═════ GIVEN DATA

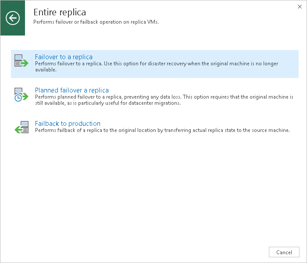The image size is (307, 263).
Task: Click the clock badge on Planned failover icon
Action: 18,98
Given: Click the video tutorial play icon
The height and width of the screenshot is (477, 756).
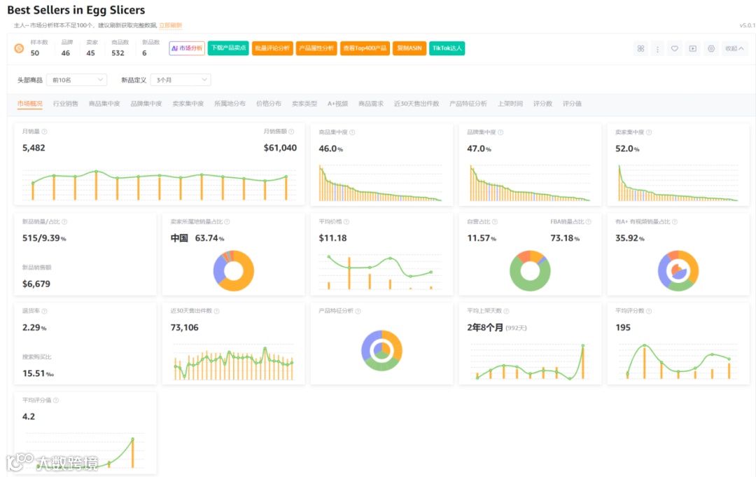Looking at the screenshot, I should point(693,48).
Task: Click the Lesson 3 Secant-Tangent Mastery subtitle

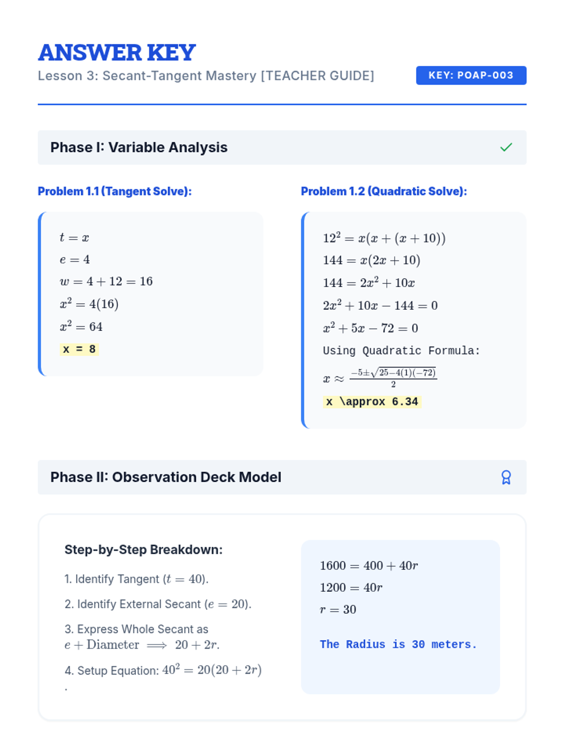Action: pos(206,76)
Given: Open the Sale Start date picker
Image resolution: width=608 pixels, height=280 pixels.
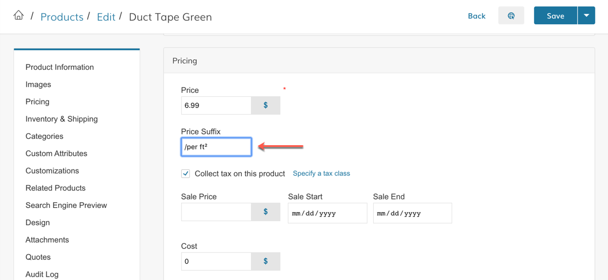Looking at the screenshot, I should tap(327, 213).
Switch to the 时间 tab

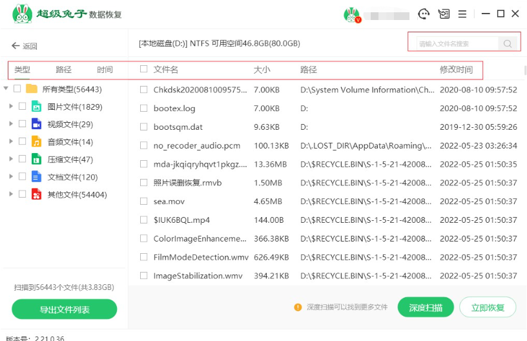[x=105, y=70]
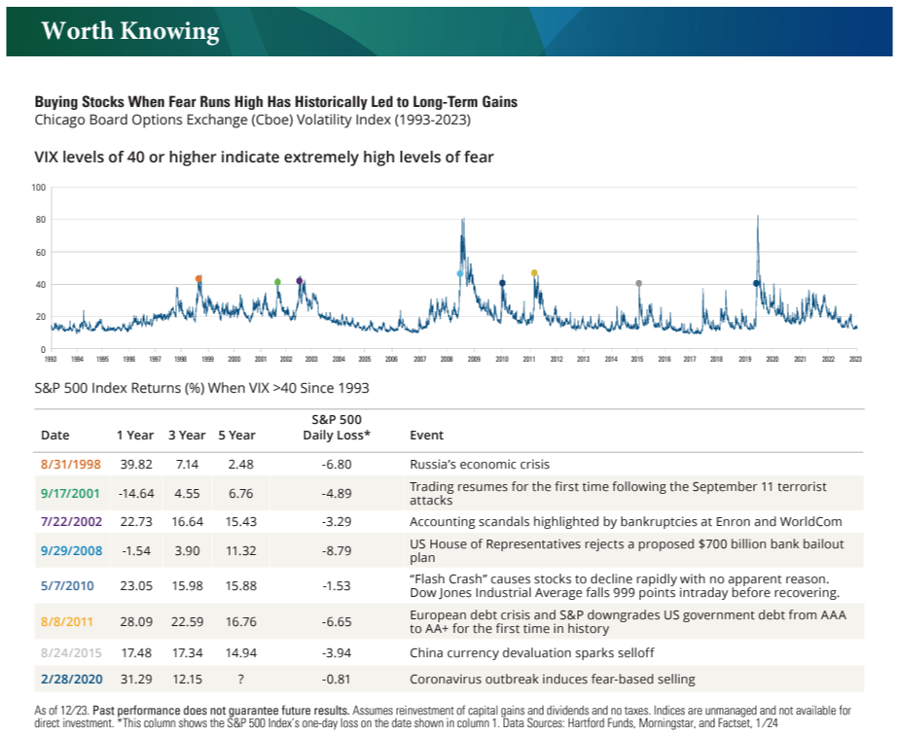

══════════

Excluding the pictures, restate word for word the lines from the one that holds "Given: Open the Sale Start date picker" through the last line of the entries, both ends included.

■ REPLY TO THE TASK
Given: Open the Sale Start date picker
Image resolution: width=608 pixels, height=280 pixels.
Looking at the screenshot, I should tap(327, 213).
Switch to the 时间 tab

[x=105, y=70]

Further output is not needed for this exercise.